Let’s jump right into what we learned at the Council Briefing today, shall we?
There will be a special Council Meeting tomorrow, Tuesday September 22, at 3pm to discuss the Mayor’s veto on the 2020 revised budget bills. There will be an opportunity for you to make a public comment at the meeting; signups will be at 1pm and the public comment period will be at 3pm.
Various remarks from CMs during their meeting today signaled that they think they may have lost their veto-proof majority. Because the bills in question involve appropriations, two of the three would require a 3/4 vote to overturn the Mayor’s veto, meaning 7 out of 9 votes. In spite of CM Sawant’s repeated demands that CMs state their positions publicly today instead of blindsiding their constituents tomorrow, none of the CMs opposed to overturning the veto were willing to publicly state their positions. However, we can certainly make a good guess: CMs Pedersen and Juarez, and probably CM Lewis, who has stated more than once how important it is to make a “deal” with the Mayor. CM Strauss might also be in question.
I put “deal” in quotations above because what they’re currently discussing is…not much of a compromise at all. The Council has put together an alternate bill that they can discuss should they fail to overturn the veto. This bill was constructed specifically to be something the Mayor will not veto, therefore representing the outlines of the “deal” being struck. This bill is still being revised, but you can see the current version and its summary & fiscal note.

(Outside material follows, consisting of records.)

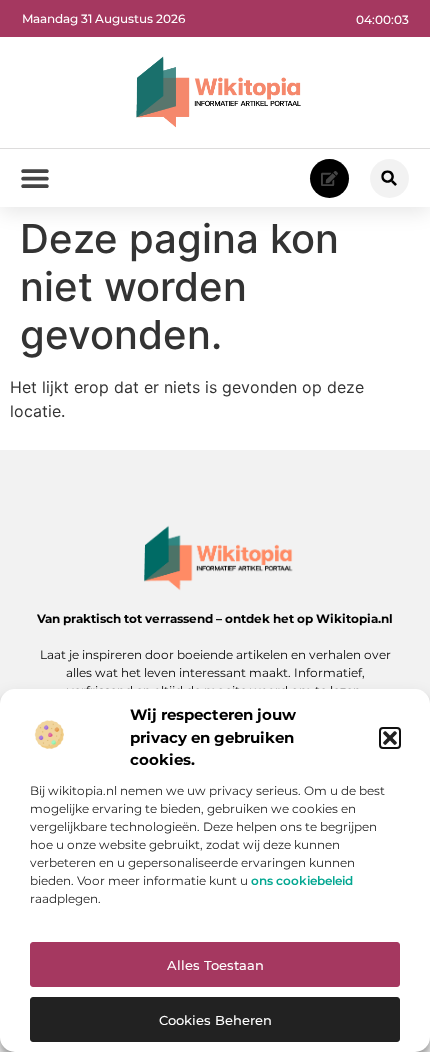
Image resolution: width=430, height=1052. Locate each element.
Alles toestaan (215, 965)
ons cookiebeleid (302, 880)
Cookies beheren (215, 1020)
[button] (390, 738)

To summarize aspects of this new bill that were discussed this morning: In terms of community investments, there will be $1m for research and a participatory budgeting process (and possibly $2m allocated for 2021, but that will have to be in the new 2021 budget) and $2.5m allocated for community organizations scaling up to address public safety needs. Compare this to the vetoed legislation, that provided $3m for research and participatory budgeting, $4m for gun violence prevention (something Seattle is experiencing an uptick in right now), and $10m for community organizations scaling up. $3.5m is the compromise vs. $17m previously allocated, and it’s worth noting that even the $17m was a huge compromise from the initial ask by community.

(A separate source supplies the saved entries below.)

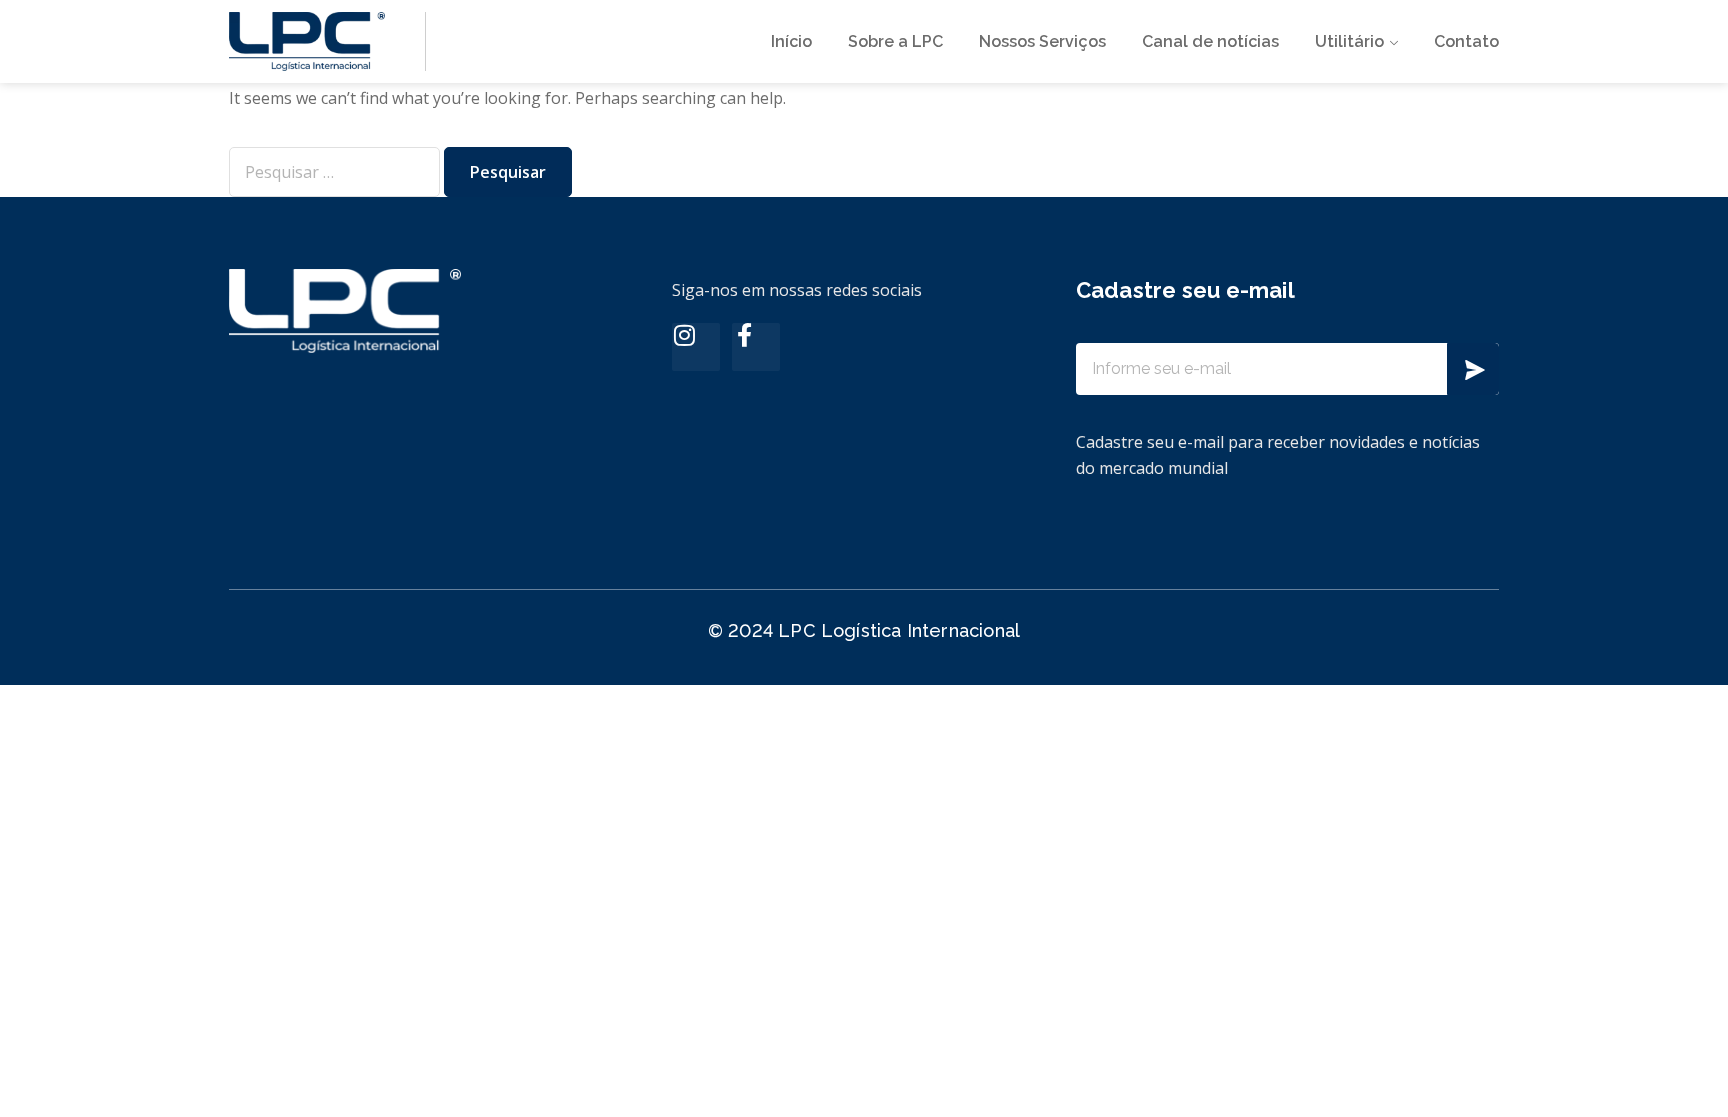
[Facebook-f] (756, 347)
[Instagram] (696, 347)
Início (791, 41)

All of the provisos regarding police officer layoffs (the 100 positions) have been completely dropped. The Navigation Team will remain, the “compromise” here being that the 2 FTEs for sworn officers currently unfilled will remain unstaffed, which, given the current hiring freeze, is fairly meaningless. They are also eliminating 5 civilian positions from HSD from the Nav Team, through which they are funding $500,000 for behavioral and mental health services for the rest of 2020. There is potential for more funding for this in 2021 because of these staff cuts. However, this $500,000 is prioritized for use by the Navigation Team as opposed to community partners, and there is also no language prioritizing shelter access for community service providers. In addition, there is a commitment for $3m to be spent on non-congregate shelters this year. (Even though there has been other financial allocations for this that the Mayor has refused to honor, apparently she has agreed to actually follow through this time). CM Lewis says there will be additional announcements made about the Navigation Team in 2021 to reduce its role to be more supervisory.
So, in a nutshell, there will be no layoffs in the police department, there will be $3.5m invested in community instead of $17m, and the Navigation Team will continue its dysfunctional operations largely unchanged while community partners working with the homeless population will not receive any additional funding or even tools like being able to give referrals to shelters more easily.
I don’t think I need to tell you that $2.5m will be wholly inadequate to build the capacity community organizations need to take on important roles in community safety, but since the intention is obviously not to downsize the police department in any meaningful way or allow community organizations to step in and take on some of those functions, I guess it’s a moot point. Section 20 of the proposed bill does state: “By establishing this Section, the Council expresses its policy intent for the Seattle Police Department (SPD) to reduce the overall size of the City’s sworn police force,” but this intent can be met simply by transferring some departments out of SPD and doesn’t actually require any downsizing whatsoever in the number of sworn officers employed.
Let me say this plainly: this is not actually a compromise. This is the Mayor getting exactly what she wants. And because the Seattle Times and all the major news networks back her, she gets to drive the public narrative, giving her a lot of power.
In conclusion, today is the day to email and CALL your CMs. If your CM is Andrew Lewis or Dan Strauss, this is even more important. Ask them to overturn the veto. If you already did this last week, do it again. If you can bring yourself to offer public testimony at the meeting tomorrow, do that. The vote tomorrow will determine city policy going forward, and it will define the 2021 budget session.
I’ll report back tomorrow and let you know what happened.